GIVEN INFORMATION:
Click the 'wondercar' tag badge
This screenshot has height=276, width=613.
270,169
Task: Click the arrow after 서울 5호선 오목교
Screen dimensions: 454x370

ASSIGNED TASK: Your response must consist of the entries, reproduced exactly.

EXERCISE OUTPUT:
Click the 'wondercar' tag badge
This screenshot has height=276, width=613.
270,169
Task: Click the arrow after 서울 5호선 오목교
Screen dimensions: 454x370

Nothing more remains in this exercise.